Spring Boot Actuator现在已经几乎成为了应用的标配模块,只要依赖了它,应用就会自动加持/actuator/health,然后就可以交给容器环境来探测了。这一切看起来似乎是很简单很自然的事情,可你真的对它了解吗?本文就试图对这个Health Endpoint做一些深入的剖析。

事情的起因也是日常工作中常见的问题套路。远程环境的某个服务之前一直好好的,最近却经常被k8s重启,排查后发现是/actuator/health超时了,而本地开发环境却依然秒回。接着挖,发现是应用要发邮件,所以依赖了spring-boot-starter-mail,而mail的测试账号是临时申请的126邮箱,跨国的网络通信导致/actuator/health不能如期返回。吃一堑、长一智,由表及里地对Actuator多一些了解也就提上了日程。

本文使用的Spring Boot版本为2.3.9.RELEASE。

Endpoints

先贴一段官方文档的描述

Actuator endpoints let you monitor and interact with your application. Spring Boot includes a number of built-in endpoints and lets you add your own. For example, the health endpoint provides basic application health information.

Each individual endpoint can be enabled or disabled and exposed (made remotely accessible) over HTTP or JMX. An endpoint is considered to be available when it is both enabled and exposed. The built-in endpoints will only be auto-configured when they are available. Most applications choose exposure via HTTP, where the ID of the endpoint along with a prefix of /actuator is mapped to a URL. For example, by default, the health endpoint is mapped to /actuator/health.

这段描述提纲挈领,使我们了解了Endpoint的关键操作:是否启用->是否暴露 & 暴露方式->如何触达。

通过HTTP暴露的Endpoints默认只开了两个,/actuator/health/actuator/info,所以/actuator/beans/actuator/env之类的默认是不可触达的。本文不涉及JMX的暴露方式。

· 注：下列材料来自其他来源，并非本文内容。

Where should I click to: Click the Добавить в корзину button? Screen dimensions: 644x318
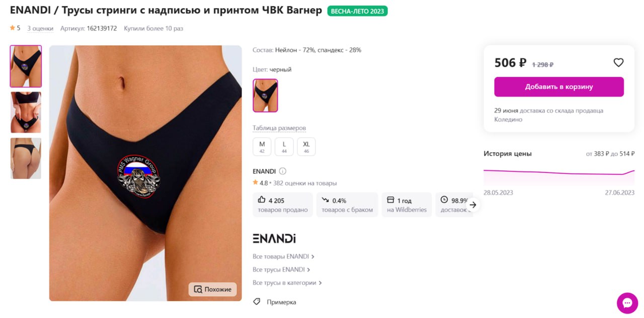click(559, 87)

想必你也猜到了,Spring Boot Actuator一定是通过某个配置项来做到的。正如你所想,以下引自官方文档

Key Default Value Description
management.endpoints.web.exposure.include [health, info] Endpoint IDs that should be included or ‘*’ for all.

Web Endpoints

通过HTTP方式暴露的Endpoints称作Web Endpoints,那都有哪些内置的Web Endpoints呢?Actuator贴心地提供了一个discovery page来告诉你,默认情况下你可以通过{contextPath}/actuator来查看。

{
  "_links": {
    "self": {
      "href": "http://localhost:8080/demo/actuator",
      "templated": false
    },
    "beans": {
      "href": "http://localhost:8080/demo/actuator/beans",
      "templated": false
    },
    "caches": {
      "href": "http://localhost:8080/demo/actuator/caches",
      "templated": false
    },
    ...
    "health-path": {
		"href": "http://localhost:39001/demo/actuator/health/{*path}",
		"templated": true
	},
	"health": {
		"href": "http://localhost:39001/demo/actuator/health",
		"templated": false
	},
    ...
  }
}

Health Information

Health Information是由Health这个Endpoint提供的,它也是本文重点讲述的对象。它的结果是对应用里所有已注册的HealthIndicators的结果的聚合,那既然是聚合的结果,可能会花费一些时间才能获得。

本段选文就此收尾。